Dat had hij mooi gevonden: dat nota bene zijn kleindochter hem uit de vergetelheid zou halen. Op een schrijfmachine tikte haar opa na zijn pensioen zijn herinneringen uit. Een velletje carbonpapier ertussen om meteen een doorslag te hebben. De memoires waren bedoeld voor zijn oudste en zijn jongste zoon. 

Monique, een nakomertje dat een jaar na haar opa’s overlijden ter wereld kwam, kreeg het document onder ogen en zag meteen de waarde ervan: ‘Ik ging het lezen en het liet me niet meer los. Ik was bang dat zijn speurtechnieken verloren zouden gaan. Tegenwoordig gaat alles digitaal.’ Omdat haar opa de wens liet doorschemeren dat er later wat mee gedaan zou worden, besloot Monique dat te doen en ze ging naar een drukker. Er zouden behalve zij best meer mensen in geïnteresseerd kunnen zijn. En dus ligt er nu een boek onder de titel Het testament van agent 1218

Monique: ‘1218 was zijn kraagnummer, vandaar.’

Gedegen opleiding

Marten Veenstra trouwde in 1918 met Popkje de Jong uit De Knipe. Zij kwam dus pas later naar Amsterdam. In deze stad kreeg hij een gedegen opleiding, laat Monique weten.

‘Je moest van alle markten thuis zijn wilde je rechercheur worden. Mijn opa deed rechtskennis op, zat op de toneelschool, ging naar de sportschool. Hij werd algemeen ontwikkeld.
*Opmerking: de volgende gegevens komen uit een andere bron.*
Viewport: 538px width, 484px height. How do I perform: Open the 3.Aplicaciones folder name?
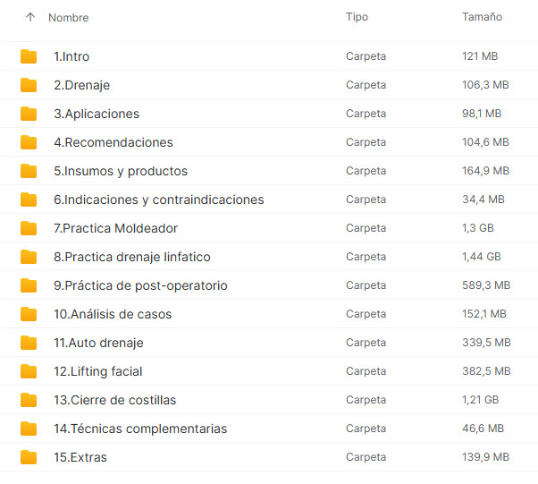point(97,114)
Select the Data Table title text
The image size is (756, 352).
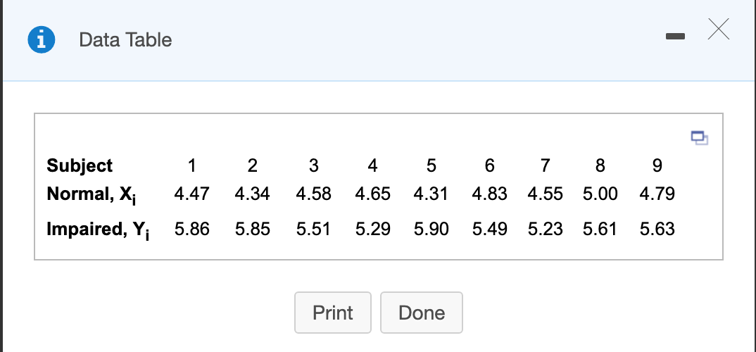pyautogui.click(x=125, y=39)
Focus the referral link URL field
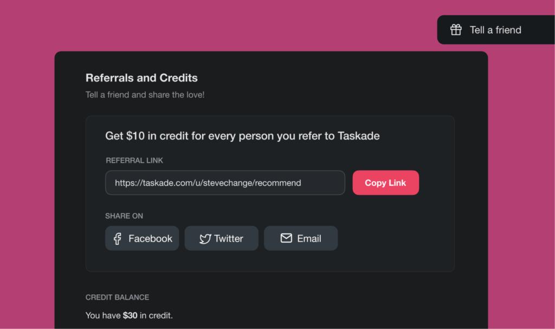 (x=225, y=183)
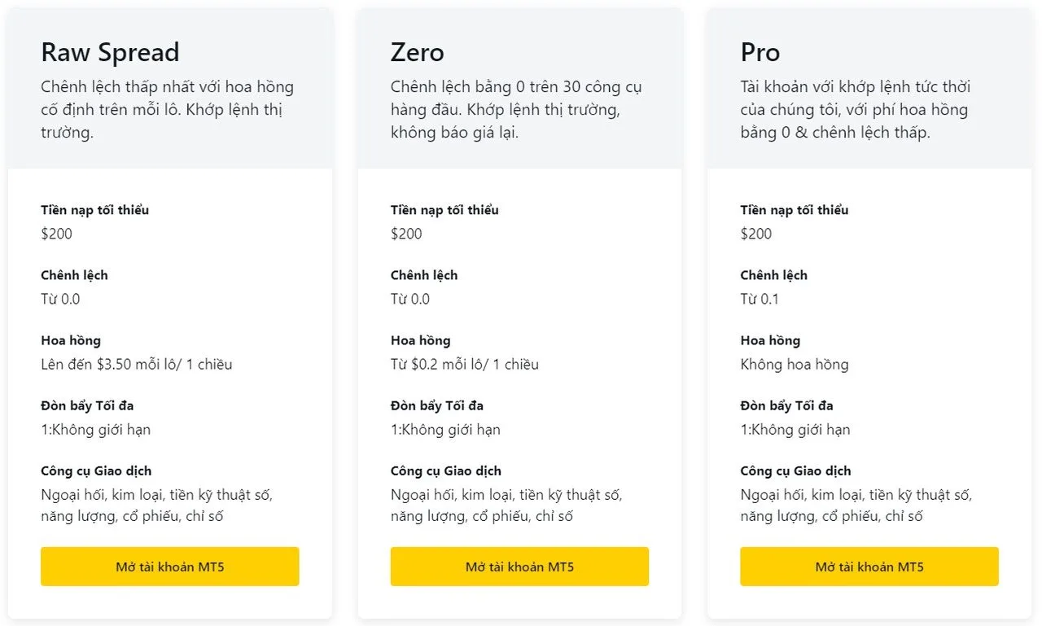Viewport: 1042px width, 626px height.
Task: Click the Pro account description text
Action: [855, 109]
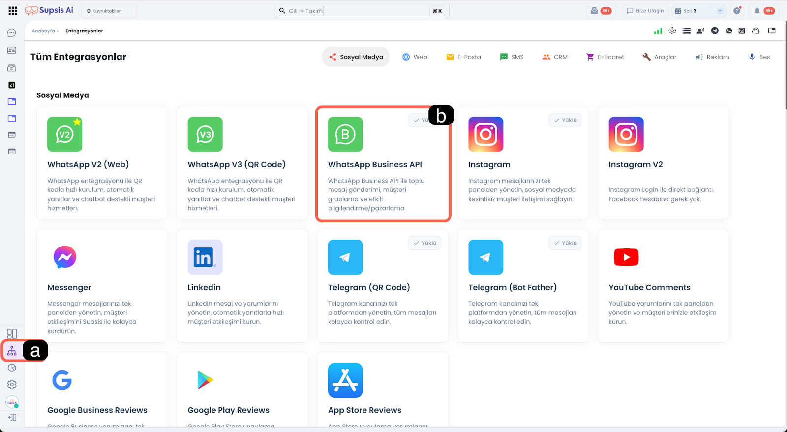The height and width of the screenshot is (432, 787).
Task: Click the integrations hierarchy icon in sidebar
Action: [12, 351]
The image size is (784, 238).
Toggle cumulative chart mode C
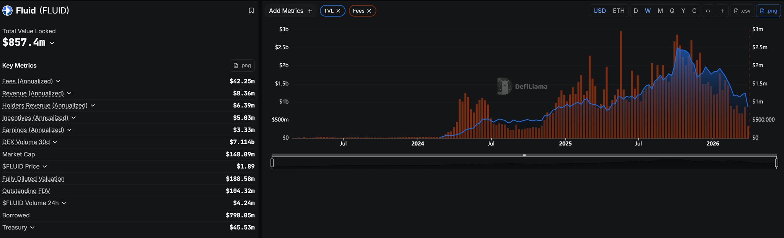click(x=694, y=11)
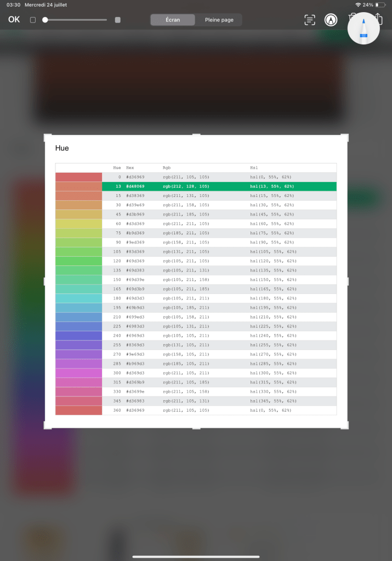This screenshot has width=392, height=561.
Task: Click filled square at opacity slider end
Action: click(x=117, y=20)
Hij leerde hardop denken, goed voor zijn analytisch vermogen. En hij leerde van de bekende apotheker en politiescheikundige Co van Ledden Hulsebosch forensisch, toxisch onderzoek te doen.’   

Met twintig vrijwilligers typte ze het manuscript over. Veel hoefde ze er niet aan te veranderen. De taal is een tikje gemoderniseerd, dat was het wel.

Het boek leest als het volgen van de briljante Hercule Poirot, hoofdpersoon uit de detectivereeks van Agatha Christie, of de gangen van Jules Maigret, nog zo’n wereldberoemde fictieve speurder naar de hersenspinsels van Georges Simenon.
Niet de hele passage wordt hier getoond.